Whether it’s Bullseye, PPC, USPSA, ICORE, IDPA or Steel Challenge, the .38 Special revolver has a long history in competition. The humble revolver has lost some of its popularity in recent years, but there are still many who welcome the challenge of shooting a wheelgun.
Those who do will quickly discover they need to become reloaders. Economics is one factor. The biggest, however, is that highly-tuned revolvers with lightened trigger pulls require carefully-assembled handloads to assure a bang instead of click. Reloading is a fact of life for revolver shooters and it starts with the cases chosen.
Reduced trigger pulls require softer primers and special attention to their proper seating.
Cases aren’t cheap, so it pays to get the most out of them. Over the past few decades I’ve learned to avoid nickel-plated cases. I have yet to get more than three reloads before the cases split on resizing. I suspect it has to do with the plating process making the brass brittle. Brass cases, as we’ll see in a moment, have a much longer lifespan and are cheaper to purchase.
The primer chosen, and how it is seated, is critical. This is the major reason why revolver shooters need to be reloaders.
Revolvers from the factory have 12- to 14-pound DA trigger pulls. That’s because they have to fire any factory round fed into them or the gun maker starts getting Nastygrams. Competitive shooters aren’t going to deal with that and will have trigger work performed to reduce the pull to the six- to eight-pound range. That reduced hammer force will not reliably light every manufacturer’s primer. Competitive shooters have learned that Federal primers are the softest and most reliable for reduced DA pull weights.
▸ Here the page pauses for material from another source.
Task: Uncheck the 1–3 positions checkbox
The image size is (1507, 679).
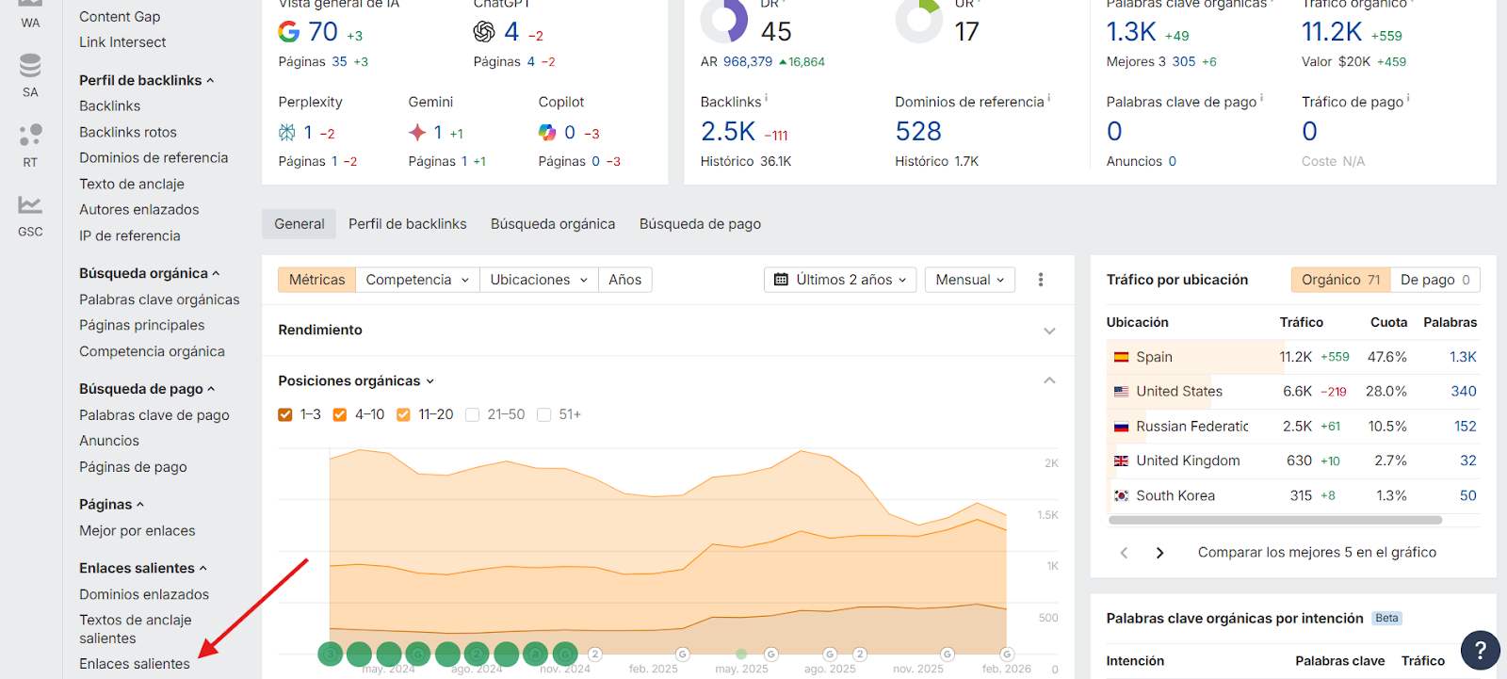Action: (285, 414)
Even with Federal primers the seating depth is critical for trigger pulls in the six- to eight-pound range. They should be seated to a depth of 0.006- to 0.008-inch below flush in the primer pocket. This is commonly called a Crush Fit, and when running a fingertip across the cartridge base that dip must be felt. Some progressive presses require considerable adjustment to achieve this, but the time is well spent. It means the difference between a bang and a click at the buzzer.
If a high primer is felt after the round is loaded, it’s dangerous to try to seat it further in a loaded round. If the seating effort ignites the primer you have a grenade in front of your face and injury can result. Drop those rounds in the practice bin and re-adjust the press.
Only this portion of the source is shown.